Searching on the net for where the main rows of yatai are in Fukuoka, I came across one particular yatai that even had their own website and Facebook page, Yatai Mami Chan. A small, modest booth located in front of the huge, towering Fukuoka Bank Honten, it was easy to locate (once again with the ease of Google Maps), their bright red and white sign with black font for characters being instantly recognisable. As I hung outside the tent with a friend to see what they serve, the lady heard our voices and emerged out from the tent with a most friendly "Hi! For two?" She was Mami-san (hence the name of the yatai), and spoke a good word of English or two. Already we felt the warmth in her hospitality and made ourselves comfortable in the tent.

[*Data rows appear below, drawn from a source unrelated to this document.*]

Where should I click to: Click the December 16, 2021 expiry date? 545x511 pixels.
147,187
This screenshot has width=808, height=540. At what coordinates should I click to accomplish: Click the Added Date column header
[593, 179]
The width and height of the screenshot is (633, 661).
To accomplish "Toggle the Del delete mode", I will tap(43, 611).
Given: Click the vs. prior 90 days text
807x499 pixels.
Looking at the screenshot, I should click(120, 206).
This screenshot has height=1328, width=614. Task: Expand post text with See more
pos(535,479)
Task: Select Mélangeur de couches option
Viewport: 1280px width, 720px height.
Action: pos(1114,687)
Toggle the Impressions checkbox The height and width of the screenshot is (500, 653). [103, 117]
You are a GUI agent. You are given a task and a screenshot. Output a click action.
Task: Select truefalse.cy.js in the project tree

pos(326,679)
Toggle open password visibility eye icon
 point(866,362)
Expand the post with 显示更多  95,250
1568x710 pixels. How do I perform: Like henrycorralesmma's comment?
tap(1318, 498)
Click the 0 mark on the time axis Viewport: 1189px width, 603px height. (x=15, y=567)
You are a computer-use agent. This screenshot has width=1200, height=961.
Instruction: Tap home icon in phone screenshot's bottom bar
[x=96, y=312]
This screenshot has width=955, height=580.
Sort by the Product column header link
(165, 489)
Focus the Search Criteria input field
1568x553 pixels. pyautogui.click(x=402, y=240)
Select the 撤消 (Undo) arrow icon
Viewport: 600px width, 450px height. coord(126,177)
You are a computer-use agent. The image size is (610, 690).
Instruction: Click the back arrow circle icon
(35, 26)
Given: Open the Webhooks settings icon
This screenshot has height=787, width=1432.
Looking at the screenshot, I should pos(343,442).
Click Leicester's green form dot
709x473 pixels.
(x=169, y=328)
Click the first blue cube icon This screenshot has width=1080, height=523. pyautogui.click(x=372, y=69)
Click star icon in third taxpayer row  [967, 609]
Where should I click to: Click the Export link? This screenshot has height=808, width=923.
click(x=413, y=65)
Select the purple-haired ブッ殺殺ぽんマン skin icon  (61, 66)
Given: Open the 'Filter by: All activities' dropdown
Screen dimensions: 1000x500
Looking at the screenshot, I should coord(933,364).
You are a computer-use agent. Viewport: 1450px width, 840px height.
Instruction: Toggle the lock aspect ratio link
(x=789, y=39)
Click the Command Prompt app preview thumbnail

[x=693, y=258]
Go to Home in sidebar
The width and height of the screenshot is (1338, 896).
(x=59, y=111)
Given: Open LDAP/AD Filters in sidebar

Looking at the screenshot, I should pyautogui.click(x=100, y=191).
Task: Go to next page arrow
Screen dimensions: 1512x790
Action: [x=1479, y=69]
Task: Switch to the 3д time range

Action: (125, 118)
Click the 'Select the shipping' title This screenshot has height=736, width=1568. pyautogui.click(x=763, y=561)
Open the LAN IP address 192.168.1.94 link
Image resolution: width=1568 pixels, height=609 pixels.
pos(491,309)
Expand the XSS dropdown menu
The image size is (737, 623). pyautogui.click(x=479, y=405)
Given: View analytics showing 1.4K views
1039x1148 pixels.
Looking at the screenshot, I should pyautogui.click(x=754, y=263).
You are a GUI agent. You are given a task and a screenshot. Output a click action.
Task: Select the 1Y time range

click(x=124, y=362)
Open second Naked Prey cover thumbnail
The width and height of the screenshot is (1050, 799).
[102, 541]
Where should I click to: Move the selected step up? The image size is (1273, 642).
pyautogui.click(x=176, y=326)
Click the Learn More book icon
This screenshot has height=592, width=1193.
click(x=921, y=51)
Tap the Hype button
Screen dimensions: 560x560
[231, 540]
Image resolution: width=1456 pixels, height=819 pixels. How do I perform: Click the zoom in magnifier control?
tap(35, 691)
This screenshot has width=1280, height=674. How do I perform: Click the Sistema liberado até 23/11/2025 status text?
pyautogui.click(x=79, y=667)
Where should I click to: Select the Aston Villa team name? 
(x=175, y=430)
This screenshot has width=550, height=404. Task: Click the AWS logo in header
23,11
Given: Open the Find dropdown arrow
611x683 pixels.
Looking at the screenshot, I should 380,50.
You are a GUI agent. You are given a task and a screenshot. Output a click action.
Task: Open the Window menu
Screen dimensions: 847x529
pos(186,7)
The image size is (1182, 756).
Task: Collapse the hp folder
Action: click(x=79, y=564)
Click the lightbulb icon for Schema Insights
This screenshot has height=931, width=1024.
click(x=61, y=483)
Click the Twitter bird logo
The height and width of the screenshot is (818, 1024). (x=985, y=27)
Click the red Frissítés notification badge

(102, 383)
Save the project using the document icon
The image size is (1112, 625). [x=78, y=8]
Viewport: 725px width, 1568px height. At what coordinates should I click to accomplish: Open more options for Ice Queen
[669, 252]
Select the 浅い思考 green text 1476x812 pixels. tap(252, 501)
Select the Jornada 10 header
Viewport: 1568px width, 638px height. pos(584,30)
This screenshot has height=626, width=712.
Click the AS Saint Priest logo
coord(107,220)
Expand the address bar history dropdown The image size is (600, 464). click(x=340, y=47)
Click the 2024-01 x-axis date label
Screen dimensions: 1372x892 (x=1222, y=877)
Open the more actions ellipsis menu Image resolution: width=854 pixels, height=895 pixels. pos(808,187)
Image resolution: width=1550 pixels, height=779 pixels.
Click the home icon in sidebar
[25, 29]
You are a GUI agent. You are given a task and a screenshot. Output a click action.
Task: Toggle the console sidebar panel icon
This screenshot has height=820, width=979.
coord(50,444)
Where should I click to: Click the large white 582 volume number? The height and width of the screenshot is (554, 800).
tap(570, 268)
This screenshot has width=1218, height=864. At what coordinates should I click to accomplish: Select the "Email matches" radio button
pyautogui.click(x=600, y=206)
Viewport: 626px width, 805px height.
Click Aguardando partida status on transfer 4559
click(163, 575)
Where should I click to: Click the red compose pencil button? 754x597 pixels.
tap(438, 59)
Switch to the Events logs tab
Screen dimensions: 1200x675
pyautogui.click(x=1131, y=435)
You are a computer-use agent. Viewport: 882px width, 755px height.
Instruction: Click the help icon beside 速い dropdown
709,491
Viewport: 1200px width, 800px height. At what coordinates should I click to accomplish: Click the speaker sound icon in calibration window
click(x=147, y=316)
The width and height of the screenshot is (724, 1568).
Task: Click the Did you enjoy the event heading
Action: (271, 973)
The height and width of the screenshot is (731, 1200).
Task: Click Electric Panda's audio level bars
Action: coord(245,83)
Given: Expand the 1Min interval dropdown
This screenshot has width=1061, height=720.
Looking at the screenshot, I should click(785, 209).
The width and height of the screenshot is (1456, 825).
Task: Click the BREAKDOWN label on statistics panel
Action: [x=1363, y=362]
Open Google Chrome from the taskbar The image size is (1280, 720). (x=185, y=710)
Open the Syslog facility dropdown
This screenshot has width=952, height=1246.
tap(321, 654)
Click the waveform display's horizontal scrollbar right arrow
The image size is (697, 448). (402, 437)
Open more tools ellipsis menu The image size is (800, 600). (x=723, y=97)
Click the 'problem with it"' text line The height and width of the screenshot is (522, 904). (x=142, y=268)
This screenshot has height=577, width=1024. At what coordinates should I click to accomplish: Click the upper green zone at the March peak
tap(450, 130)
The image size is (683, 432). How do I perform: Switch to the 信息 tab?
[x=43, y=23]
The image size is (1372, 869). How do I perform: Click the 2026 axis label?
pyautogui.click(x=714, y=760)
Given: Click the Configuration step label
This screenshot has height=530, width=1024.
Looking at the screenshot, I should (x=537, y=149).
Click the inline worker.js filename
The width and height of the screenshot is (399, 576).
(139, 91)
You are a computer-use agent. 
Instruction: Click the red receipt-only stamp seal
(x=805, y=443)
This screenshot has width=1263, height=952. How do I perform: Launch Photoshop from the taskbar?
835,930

Mami-chan's yatai serves up a variety of delectable dishes, such as different variations of Hakata-style ramen, kushitori (grilled skewers of meats), oden, which is a variety of ingredients cooked in a huge pot of soup and served with a dollop of spicy mustard, and even different variations of fried noodles with cheese toppings and such. Being the hungry ghosts we were, my friend and I ordered a whole heap of dishes to share. The assortment of oden was absolutely delectable, the mustard making a great but rather spicy condiment for it. The kushitori, along with the grilled ox tongue steak, was so flavorful and went absolutely well with beer.
Aside from the food, the most important thing was the hospitality and sincerity of Mami-san and her husband. Despite the modest set-up, the customers who ate at Mami-san's yatai all seem to feel at home, only because of how comfortable the two owners make them feel. Couple that with delicious Fukuoka fare, and the fact that Mami-san takes great care of her modest little store by wiping her stall clean whenever she has a chance, and you've got yourself a winner of a yatai. I'd recommend anyone visiting Fukuoka, or the Tenjin area, to make the trip Yatai Mami-chan a part of their itinerary.